▶ **What you need to do**:
Copy each of the records below word for word, without changing anything.

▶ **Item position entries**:
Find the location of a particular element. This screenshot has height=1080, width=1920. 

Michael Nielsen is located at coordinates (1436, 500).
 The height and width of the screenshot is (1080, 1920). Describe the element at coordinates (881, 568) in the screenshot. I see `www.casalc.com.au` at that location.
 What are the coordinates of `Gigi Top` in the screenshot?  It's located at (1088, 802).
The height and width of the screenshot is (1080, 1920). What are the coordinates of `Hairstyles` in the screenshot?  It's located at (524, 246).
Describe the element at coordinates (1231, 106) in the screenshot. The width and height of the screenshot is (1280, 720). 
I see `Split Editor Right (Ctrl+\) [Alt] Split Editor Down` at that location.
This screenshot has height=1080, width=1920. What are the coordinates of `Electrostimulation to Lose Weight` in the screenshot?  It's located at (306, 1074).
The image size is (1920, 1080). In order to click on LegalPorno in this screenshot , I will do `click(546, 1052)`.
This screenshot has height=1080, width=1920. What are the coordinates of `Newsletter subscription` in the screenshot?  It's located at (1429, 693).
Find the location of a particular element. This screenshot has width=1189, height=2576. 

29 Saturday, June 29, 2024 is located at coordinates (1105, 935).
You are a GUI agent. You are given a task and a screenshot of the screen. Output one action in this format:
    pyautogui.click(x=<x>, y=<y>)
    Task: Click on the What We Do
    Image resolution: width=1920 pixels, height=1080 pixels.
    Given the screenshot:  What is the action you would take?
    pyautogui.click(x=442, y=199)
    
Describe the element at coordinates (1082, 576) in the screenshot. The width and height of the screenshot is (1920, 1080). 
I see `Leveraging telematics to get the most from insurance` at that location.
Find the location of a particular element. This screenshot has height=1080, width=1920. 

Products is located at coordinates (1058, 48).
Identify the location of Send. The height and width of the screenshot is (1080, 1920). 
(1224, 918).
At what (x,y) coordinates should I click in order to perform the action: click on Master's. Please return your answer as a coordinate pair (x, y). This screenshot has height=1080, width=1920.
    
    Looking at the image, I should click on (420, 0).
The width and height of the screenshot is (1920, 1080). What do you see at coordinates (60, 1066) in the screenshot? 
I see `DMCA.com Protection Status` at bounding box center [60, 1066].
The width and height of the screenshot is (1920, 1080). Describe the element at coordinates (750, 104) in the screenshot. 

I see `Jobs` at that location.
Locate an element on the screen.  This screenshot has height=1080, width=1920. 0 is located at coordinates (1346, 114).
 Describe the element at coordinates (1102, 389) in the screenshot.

▶ **Right answer**:
Find the location of a particular element. This screenshot has height=1080, width=1920. 

Michael Nielsen is located at coordinates (1436, 500).
 The height and width of the screenshot is (1080, 1920). Describe the element at coordinates (881, 568) in the screenshot. I see `www.casalc.com.au` at that location.
 What are the coordinates of `Gigi Top` in the screenshot?  It's located at (1088, 802).
The height and width of the screenshot is (1080, 1920). What are the coordinates of `Hairstyles` in the screenshot?  It's located at (524, 246).
Describe the element at coordinates (1231, 106) in the screenshot. The width and height of the screenshot is (1280, 720). 
I see `Split Editor Right (Ctrl+\) [Alt] Split Editor Down` at that location.
This screenshot has height=1080, width=1920. What are the coordinates of `Electrostimulation to Lose Weight` in the screenshot?  It's located at (306, 1074).
The image size is (1920, 1080). In order to click on LegalPorno in this screenshot , I will do `click(546, 1052)`.
This screenshot has height=1080, width=1920. What are the coordinates of `Newsletter subscription` in the screenshot?  It's located at (1429, 693).
Find the location of a particular element. This screenshot has width=1189, height=2576. 

29 Saturday, June 29, 2024 is located at coordinates (1105, 935).
You are a GUI agent. You are given a task and a screenshot of the screen. Output one action in this format:
    pyautogui.click(x=<x>, y=<y>)
    Task: Click on the What We Do
    Image resolution: width=1920 pixels, height=1080 pixels.
    Given the screenshot:  What is the action you would take?
    pyautogui.click(x=442, y=199)
    
Describe the element at coordinates (1082, 576) in the screenshot. The width and height of the screenshot is (1920, 1080). 
I see `Leveraging telematics to get the most from insurance` at that location.
Find the location of a particular element. This screenshot has height=1080, width=1920. 

Products is located at coordinates (1058, 48).
Identify the location of Send. The height and width of the screenshot is (1080, 1920). 
(1224, 918).
At what (x,y) coordinates should I click in order to perform the action: click on Master's. Please return your answer as a coordinate pair (x, y). This screenshot has height=1080, width=1920.
    
    Looking at the image, I should click on (420, 0).
The width and height of the screenshot is (1920, 1080). What do you see at coordinates (60, 1066) in the screenshot? 
I see `DMCA.com Protection Status` at bounding box center [60, 1066].
The width and height of the screenshot is (1920, 1080). Describe the element at coordinates (750, 104) in the screenshot. 

I see `Jobs` at that location.
Locate an element on the screen.  This screenshot has height=1080, width=1920. 0 is located at coordinates (1346, 114).
 Describe the element at coordinates (1102, 389) in the screenshot.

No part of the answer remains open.